--- Start ---

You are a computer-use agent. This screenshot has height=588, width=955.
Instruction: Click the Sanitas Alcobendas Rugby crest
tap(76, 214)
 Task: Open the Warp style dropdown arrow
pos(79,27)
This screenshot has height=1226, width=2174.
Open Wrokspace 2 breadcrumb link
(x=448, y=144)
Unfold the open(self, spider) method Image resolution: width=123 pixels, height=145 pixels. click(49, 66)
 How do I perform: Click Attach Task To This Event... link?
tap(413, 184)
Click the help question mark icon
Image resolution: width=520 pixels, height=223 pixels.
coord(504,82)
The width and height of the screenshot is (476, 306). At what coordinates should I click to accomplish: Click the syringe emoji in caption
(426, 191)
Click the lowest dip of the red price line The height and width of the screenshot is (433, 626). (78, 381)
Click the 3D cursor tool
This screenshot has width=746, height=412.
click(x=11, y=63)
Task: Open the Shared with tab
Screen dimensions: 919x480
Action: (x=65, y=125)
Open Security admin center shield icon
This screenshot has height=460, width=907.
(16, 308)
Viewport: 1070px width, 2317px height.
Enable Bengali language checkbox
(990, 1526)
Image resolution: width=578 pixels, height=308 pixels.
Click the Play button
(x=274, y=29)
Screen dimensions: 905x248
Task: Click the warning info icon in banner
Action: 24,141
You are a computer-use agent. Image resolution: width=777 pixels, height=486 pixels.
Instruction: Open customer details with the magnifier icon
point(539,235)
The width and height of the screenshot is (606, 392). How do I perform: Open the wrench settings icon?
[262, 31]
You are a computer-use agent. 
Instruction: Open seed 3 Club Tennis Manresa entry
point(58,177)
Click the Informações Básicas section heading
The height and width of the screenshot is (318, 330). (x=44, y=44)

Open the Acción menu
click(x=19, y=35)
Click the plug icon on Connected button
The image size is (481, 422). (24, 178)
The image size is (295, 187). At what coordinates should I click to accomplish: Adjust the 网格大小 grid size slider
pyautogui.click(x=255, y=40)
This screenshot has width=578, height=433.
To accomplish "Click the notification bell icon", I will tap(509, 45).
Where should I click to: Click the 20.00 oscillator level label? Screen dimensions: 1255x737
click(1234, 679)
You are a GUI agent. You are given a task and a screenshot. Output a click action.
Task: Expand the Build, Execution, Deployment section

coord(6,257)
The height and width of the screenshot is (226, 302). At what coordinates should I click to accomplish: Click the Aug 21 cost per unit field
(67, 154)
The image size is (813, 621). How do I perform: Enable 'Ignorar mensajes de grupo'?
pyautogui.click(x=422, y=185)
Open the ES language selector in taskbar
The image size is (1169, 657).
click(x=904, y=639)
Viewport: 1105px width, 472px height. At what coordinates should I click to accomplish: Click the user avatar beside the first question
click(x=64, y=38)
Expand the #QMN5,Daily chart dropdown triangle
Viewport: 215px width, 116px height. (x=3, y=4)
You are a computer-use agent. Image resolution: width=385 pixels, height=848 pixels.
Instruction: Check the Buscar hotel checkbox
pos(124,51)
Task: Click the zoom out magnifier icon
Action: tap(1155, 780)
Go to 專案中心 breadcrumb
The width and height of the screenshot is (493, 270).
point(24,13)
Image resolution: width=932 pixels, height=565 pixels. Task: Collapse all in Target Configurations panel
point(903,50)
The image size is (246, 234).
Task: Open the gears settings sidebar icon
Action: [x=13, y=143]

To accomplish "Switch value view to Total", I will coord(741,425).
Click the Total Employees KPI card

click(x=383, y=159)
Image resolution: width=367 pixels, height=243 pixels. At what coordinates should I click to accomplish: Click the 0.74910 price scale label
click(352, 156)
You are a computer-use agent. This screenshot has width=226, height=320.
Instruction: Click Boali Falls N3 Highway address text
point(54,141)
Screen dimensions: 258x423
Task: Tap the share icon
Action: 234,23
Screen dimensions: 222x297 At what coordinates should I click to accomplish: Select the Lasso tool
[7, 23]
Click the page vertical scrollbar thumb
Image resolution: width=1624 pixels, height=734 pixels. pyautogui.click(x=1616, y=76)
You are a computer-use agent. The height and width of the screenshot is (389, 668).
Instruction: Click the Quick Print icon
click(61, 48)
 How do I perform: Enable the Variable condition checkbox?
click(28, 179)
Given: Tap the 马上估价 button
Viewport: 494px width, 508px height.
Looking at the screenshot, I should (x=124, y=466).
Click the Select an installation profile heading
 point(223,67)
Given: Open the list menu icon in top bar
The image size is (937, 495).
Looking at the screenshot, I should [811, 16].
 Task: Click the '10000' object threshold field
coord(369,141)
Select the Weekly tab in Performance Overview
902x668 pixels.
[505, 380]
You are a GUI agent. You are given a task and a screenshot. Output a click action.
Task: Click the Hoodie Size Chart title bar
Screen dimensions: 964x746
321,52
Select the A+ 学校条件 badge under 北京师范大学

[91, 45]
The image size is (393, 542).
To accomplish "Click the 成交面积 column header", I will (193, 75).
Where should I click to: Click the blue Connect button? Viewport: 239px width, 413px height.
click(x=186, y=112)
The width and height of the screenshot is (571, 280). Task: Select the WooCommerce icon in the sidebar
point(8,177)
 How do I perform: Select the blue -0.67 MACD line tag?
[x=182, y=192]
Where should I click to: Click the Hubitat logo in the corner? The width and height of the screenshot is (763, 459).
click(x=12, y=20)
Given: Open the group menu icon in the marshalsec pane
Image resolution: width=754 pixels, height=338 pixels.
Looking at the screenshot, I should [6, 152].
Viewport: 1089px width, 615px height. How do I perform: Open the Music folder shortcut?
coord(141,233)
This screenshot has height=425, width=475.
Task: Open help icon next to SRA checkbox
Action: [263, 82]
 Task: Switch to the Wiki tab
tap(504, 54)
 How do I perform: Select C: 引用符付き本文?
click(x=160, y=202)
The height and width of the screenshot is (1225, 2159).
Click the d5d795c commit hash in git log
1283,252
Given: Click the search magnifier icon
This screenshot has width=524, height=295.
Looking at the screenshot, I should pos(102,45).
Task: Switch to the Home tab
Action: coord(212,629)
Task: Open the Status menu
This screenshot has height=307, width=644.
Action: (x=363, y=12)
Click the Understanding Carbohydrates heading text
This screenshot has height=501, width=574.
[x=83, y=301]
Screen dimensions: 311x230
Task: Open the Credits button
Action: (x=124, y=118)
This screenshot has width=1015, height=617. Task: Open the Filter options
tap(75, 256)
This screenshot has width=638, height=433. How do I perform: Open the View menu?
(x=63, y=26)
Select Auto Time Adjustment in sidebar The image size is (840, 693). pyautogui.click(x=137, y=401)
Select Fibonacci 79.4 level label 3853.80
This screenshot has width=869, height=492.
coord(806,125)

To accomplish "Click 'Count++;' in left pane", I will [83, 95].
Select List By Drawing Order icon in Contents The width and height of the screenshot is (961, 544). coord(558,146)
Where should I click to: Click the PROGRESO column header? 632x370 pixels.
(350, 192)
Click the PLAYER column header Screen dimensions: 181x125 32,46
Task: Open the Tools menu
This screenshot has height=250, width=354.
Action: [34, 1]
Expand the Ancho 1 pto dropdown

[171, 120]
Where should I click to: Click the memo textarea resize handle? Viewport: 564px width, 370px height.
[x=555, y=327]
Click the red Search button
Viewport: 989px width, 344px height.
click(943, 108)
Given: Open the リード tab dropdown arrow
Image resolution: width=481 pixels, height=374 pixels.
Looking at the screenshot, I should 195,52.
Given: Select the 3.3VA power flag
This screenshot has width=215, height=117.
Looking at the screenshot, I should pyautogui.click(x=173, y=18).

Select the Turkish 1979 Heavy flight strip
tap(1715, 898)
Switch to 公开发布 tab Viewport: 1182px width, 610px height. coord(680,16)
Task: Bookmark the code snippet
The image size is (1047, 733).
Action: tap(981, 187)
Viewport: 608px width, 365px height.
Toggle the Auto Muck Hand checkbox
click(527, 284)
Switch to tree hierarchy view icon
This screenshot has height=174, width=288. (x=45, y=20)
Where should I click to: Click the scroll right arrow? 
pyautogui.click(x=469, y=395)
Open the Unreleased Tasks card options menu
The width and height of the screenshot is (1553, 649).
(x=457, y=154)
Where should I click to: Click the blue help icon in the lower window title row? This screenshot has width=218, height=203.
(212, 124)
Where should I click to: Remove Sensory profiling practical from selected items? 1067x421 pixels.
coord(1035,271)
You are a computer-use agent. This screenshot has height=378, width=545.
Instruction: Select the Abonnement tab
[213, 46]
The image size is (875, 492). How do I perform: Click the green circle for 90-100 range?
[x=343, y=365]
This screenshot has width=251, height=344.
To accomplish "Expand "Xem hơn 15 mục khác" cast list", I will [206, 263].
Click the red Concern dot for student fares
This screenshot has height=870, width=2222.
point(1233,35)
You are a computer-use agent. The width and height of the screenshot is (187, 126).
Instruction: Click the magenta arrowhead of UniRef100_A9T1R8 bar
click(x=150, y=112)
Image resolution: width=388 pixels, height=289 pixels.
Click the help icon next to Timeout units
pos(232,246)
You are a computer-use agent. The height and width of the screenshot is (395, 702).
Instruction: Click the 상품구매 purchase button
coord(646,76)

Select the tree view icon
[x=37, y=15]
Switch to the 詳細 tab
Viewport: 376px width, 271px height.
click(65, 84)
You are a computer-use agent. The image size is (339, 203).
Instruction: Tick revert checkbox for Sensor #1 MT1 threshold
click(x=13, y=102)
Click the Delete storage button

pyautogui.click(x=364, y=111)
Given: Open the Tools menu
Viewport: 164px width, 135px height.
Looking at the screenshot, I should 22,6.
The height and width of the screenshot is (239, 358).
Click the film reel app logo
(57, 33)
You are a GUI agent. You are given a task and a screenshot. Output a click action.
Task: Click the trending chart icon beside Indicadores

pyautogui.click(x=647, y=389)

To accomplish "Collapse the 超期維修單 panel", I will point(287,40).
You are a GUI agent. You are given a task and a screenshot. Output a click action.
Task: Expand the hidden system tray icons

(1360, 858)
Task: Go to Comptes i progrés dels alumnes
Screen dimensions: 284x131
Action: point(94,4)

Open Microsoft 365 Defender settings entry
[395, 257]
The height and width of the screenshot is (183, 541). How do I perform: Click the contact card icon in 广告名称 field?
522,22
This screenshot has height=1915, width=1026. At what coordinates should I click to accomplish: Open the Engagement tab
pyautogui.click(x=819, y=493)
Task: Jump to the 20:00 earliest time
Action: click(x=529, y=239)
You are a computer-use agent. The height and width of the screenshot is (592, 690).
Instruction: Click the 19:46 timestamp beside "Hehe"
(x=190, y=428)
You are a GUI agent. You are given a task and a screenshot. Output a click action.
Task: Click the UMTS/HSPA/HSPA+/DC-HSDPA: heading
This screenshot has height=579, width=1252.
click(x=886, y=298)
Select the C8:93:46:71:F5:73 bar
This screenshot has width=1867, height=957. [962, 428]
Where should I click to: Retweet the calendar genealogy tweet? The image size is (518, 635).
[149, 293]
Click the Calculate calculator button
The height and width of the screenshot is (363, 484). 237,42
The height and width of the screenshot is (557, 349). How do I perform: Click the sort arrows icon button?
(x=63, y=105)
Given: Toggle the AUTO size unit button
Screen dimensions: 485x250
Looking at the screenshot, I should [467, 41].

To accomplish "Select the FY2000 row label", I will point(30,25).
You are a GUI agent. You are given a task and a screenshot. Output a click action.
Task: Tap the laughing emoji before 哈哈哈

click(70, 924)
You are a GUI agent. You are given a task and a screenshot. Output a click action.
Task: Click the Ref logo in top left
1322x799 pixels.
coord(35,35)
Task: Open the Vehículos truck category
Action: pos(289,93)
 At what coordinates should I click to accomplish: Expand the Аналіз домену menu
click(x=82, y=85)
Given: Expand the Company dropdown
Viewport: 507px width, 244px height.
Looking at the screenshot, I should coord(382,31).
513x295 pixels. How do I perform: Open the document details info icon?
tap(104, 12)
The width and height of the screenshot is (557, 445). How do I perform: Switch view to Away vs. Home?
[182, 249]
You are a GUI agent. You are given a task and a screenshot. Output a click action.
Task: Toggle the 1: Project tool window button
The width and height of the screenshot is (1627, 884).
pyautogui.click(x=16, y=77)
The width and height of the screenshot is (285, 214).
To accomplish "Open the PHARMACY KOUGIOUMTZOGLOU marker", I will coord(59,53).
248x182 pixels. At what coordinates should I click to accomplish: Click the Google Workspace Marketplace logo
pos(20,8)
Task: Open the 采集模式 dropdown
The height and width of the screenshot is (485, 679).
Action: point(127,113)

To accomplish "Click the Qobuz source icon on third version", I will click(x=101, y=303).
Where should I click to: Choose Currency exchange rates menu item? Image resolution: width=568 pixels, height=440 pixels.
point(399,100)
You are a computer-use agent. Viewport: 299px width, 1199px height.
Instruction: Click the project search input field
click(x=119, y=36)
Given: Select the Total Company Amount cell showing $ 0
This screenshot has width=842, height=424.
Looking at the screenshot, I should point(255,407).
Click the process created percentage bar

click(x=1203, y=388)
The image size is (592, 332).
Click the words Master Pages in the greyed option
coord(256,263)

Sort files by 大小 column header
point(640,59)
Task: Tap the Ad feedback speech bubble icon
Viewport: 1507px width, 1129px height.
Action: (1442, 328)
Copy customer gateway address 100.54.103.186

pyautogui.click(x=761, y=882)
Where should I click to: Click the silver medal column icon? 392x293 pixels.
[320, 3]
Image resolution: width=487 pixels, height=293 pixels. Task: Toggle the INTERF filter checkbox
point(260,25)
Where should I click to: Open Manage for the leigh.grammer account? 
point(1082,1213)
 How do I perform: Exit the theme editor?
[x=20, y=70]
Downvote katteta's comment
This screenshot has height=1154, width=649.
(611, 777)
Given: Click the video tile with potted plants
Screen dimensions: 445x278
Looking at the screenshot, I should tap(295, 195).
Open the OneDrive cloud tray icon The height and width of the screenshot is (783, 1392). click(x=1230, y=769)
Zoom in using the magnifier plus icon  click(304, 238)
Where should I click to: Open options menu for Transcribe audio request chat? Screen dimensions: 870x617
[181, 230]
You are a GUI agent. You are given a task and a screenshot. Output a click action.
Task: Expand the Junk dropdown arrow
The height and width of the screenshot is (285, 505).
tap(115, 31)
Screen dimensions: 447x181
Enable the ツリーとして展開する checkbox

--- End ---

▶ **AIM OF THE EXERCISE**
Copy out again, word for word, every line of the records from the one containing "Where should I click to: Click the silver" through the final line of the records, including both.

▶ **FINAL RESULT**
Where should I click to: Click the silver medal column icon? 392x293 pixels.
[320, 3]
Image resolution: width=487 pixels, height=293 pixels. Task: Toggle the INTERF filter checkbox
point(260,25)
Where should I click to: Open Manage for the leigh.grammer account? 
point(1082,1213)
 How do I perform: Exit the theme editor?
[x=20, y=70]
Downvote katteta's comment
This screenshot has height=1154, width=649.
(611, 777)
Given: Click the video tile with potted plants
Screen dimensions: 445x278
Looking at the screenshot, I should tap(295, 195).
Open the OneDrive cloud tray icon The height and width of the screenshot is (783, 1392). click(x=1230, y=769)
Zoom in using the magnifier plus icon  click(304, 238)
Where should I click to: Open options menu for Transcribe audio request chat? Screen dimensions: 870x617
[181, 230]
You are a GUI agent. You are given a task and a screenshot. Output a click action.
Task: Expand the Junk dropdown arrow
The height and width of the screenshot is (285, 505).
tap(115, 31)
Screen dimensions: 447x181
Enable the ツリーとして展開する checkbox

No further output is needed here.